The Interviewer Workflow: Before, During, and After
Before the Interview
Send a brief note in the scheduling confirmation: "We record our interviews to support consistent evaluation. Please let us know if you have any questions or prefer not to be recorded." This framing normalizes it, explains the purpose, and creates space for a candidate to opt out before the day of the interview — which is better for everyone.
Test your recording setup the day before, not five minutes before. Confirm that the recording destination (your ATS, shared drive, or dedicated platform) is set to receive the file automatically. Nothing creates more post-interview chaos than a missing recording.
During the Interview
Open with a verbal reminder: "Just confirming — as mentioned in our scheduling note, we'll be recording today for our panel review. You're still comfortable with that?" Then start recording. This verbal confirmation is your documentation if the consent is ever questioned.
The recording exists so you can be a better interviewer, not so you can be a passive one. Make eye contact, take brief notes on your structured scorecard, and engage with the candidate as a person. Interviewers who visibly disengage because "the recording will catch it" produce worse interviews and worse candidate experiences.
After the Interview
Share a timestamped link with the hiring panel, not the full recording. Flag the timestamps that correspond to your competency questions — typically three to five key moments — and ask evaluators to review those segments before the debrief call. This respects their time and focuses the panel discussion.
Schedule the recording deletion when you schedule the debrief. Set a calendar reminder or automated workflow for twelve months out. Recordings that are never deleted become a compliance liability.
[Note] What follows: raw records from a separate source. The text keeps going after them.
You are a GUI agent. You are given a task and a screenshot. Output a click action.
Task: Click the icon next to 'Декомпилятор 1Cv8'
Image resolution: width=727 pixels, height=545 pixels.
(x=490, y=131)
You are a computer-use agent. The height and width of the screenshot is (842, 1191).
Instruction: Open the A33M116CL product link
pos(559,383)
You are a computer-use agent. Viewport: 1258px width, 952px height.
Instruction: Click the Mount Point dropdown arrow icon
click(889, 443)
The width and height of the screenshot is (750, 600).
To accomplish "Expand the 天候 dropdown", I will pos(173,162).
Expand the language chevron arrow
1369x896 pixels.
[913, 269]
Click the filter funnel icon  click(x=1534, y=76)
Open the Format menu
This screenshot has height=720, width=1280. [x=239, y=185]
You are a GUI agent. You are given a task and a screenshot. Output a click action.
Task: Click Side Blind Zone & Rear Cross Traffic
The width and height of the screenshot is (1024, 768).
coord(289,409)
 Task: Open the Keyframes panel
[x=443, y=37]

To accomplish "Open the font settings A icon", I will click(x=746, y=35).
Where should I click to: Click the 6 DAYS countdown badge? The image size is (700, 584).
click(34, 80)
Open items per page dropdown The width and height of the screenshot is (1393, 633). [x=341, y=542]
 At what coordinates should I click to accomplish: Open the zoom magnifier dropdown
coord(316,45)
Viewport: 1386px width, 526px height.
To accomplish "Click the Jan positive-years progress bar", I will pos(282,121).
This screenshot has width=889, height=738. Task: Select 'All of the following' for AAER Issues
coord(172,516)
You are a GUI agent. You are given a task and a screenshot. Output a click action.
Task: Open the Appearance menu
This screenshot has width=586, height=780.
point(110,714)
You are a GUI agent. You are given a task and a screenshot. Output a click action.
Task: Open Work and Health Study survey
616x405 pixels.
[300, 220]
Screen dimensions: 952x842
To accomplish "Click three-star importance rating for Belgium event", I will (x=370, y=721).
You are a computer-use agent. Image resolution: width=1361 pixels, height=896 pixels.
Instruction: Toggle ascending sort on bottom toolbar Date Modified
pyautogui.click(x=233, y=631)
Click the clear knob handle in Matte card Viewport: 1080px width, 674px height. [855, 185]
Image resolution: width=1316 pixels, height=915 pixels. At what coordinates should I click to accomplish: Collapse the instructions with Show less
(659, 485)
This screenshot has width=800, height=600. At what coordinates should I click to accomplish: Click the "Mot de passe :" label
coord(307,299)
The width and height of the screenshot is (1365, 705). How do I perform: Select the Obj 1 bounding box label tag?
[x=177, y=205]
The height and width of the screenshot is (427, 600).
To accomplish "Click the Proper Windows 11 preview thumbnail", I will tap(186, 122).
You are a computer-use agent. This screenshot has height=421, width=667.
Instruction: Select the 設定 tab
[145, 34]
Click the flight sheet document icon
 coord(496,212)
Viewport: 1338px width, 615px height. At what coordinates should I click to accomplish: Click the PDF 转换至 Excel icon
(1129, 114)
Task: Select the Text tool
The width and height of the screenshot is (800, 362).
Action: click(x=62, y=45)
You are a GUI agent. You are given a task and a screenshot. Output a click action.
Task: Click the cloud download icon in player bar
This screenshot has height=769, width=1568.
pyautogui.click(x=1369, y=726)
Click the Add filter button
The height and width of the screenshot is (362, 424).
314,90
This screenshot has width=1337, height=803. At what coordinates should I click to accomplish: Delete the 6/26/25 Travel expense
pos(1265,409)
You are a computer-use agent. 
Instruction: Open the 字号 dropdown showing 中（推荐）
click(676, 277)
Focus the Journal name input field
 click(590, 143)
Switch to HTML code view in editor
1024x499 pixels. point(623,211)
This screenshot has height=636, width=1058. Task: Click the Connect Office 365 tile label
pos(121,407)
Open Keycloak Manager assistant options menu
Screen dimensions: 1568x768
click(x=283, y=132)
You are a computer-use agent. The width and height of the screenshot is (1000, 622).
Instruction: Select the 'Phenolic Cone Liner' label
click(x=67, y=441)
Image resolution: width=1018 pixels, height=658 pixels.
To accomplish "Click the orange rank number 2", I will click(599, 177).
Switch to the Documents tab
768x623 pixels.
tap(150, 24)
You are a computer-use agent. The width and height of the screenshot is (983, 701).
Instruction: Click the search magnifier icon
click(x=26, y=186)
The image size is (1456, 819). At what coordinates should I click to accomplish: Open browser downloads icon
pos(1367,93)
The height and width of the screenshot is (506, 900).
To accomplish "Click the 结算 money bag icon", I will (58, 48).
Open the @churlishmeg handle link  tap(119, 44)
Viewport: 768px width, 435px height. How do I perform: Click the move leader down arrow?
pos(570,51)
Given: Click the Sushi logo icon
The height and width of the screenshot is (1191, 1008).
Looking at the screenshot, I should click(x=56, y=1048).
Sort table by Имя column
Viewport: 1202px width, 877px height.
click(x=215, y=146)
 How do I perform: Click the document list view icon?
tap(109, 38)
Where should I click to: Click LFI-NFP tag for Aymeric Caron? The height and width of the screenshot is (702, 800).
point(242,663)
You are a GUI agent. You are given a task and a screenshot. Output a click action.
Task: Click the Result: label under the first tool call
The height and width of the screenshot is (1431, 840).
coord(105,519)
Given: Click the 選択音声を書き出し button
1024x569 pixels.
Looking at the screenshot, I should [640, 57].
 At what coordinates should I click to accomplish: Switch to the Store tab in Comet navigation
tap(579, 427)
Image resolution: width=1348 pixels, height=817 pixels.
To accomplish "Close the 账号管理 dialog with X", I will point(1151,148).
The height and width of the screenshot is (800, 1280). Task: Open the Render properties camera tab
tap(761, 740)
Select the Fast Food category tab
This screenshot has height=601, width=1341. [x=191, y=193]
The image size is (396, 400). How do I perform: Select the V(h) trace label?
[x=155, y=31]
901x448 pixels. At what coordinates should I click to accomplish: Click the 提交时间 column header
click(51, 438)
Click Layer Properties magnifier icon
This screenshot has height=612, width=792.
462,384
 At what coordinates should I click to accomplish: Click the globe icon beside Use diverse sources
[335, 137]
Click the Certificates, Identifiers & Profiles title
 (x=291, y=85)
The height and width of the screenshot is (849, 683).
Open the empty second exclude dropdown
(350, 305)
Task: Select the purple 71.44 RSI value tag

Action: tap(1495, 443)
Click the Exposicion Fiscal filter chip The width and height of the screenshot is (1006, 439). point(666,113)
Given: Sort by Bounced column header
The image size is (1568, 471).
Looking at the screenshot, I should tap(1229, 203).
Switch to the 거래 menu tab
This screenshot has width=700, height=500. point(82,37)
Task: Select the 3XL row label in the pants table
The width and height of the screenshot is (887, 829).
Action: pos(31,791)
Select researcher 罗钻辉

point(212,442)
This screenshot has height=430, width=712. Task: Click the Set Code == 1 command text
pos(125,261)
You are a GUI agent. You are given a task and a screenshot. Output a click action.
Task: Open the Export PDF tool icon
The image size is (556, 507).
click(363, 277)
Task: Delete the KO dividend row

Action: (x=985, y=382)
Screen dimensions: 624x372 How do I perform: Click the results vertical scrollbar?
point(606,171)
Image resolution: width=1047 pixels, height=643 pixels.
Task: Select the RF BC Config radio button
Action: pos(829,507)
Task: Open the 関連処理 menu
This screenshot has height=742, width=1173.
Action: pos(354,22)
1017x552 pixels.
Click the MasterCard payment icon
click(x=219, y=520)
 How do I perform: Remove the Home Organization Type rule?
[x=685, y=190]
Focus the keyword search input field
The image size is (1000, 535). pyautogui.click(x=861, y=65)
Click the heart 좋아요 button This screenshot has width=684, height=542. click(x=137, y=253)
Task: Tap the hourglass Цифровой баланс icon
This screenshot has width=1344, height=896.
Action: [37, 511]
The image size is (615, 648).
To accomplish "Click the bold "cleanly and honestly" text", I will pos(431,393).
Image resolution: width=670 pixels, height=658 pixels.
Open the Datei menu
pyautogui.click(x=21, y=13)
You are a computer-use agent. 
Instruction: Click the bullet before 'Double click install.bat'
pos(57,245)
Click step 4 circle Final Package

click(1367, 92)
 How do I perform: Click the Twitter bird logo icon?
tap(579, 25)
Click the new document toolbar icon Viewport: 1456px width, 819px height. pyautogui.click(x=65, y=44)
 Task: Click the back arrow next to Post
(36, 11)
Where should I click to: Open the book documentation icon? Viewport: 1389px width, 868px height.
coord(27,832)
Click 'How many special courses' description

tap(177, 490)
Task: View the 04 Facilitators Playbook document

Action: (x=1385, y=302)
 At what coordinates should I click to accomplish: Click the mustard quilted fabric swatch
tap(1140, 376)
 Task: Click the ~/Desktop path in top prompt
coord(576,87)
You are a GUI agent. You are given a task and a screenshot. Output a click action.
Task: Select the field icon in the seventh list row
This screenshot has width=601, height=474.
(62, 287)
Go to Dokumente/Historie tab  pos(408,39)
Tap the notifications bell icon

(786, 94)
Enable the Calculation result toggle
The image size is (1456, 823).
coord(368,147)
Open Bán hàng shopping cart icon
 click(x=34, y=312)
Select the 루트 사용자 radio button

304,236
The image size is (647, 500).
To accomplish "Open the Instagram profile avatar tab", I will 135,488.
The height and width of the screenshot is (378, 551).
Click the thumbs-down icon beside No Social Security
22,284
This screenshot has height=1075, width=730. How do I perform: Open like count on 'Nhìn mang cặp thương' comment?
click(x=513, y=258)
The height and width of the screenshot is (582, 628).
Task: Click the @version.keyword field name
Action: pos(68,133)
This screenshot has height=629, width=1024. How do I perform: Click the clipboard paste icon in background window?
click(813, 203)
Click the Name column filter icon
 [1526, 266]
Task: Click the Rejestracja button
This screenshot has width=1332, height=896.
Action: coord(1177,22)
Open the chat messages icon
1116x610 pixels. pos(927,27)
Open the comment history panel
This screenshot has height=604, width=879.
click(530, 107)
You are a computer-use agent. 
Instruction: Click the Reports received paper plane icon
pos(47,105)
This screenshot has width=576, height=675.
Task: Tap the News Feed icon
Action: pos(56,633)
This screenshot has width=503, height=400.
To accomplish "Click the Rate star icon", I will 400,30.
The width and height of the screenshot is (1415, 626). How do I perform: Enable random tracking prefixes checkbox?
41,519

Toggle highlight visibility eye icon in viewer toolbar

Async Panel Review: Getting Value Without Everyone Watching the Full Interview
The real productivity gain from recording is not rewatching the interview yourself — it is letting the right people see the right moments without a calendar negotiation.
A practical async review workflow:
- Within 24 hours of the interview: the interviewer clips or timestamps the three to five answers most relevant to the role's core competencies. Label them by competency ("Stakeholder communication — 14:30 to 18:45").
- Share with evaluators with a structured feedback form. Ask each evaluator to score those specific segments before the group debrief. Do not share the full recording by default.
- Set a 48-hour feedback deadline. The debrief call reviews only disagreements and edge cases, not a full replay.
- Archive the full recording per your retention policy and delete it when the retention period expires.
This workflow collapses a two-hour panel review into forty minutes of async work per evaluator and produces more calibrated, less groupthink-prone feedback.
A Simple Recording Policy Template for HR Teams
Here is a template you can adapt for your employee handbook or recruiting wiki:
Interview Recording Policy
Our standard practice is to record video interviews for internal evaluation purposes. Recordings are used by the hiring panel to review candidate responses and calibrate scoring. Recordings are stored in [ATS/Platform Name] with access limited to members of the hiring team.
Candidate consent: All candidates are notified of recording before the interview. Participation in a recorded interview requires explicit verbal or written consent. Candidates who prefer not to be recorded are accommodated without any effect on their candidacy.
Retention: Interview recordings are retained for twelve months from the date of the hiring decision. Recordings related to any open legal matter are retained until resolution.
Deletion: Recordings are deleted at the end of the retention period. Deletion is [automated via platform setting / scheduled via HR calendar].
Access: Only members of the active hiring team may access interview recordings. Access is revoked when a hiring team member's involvement in a search ends.
Adapt the retention period, platform name, and deletion process to match your setup. Have your legal counsel review before publishing internally.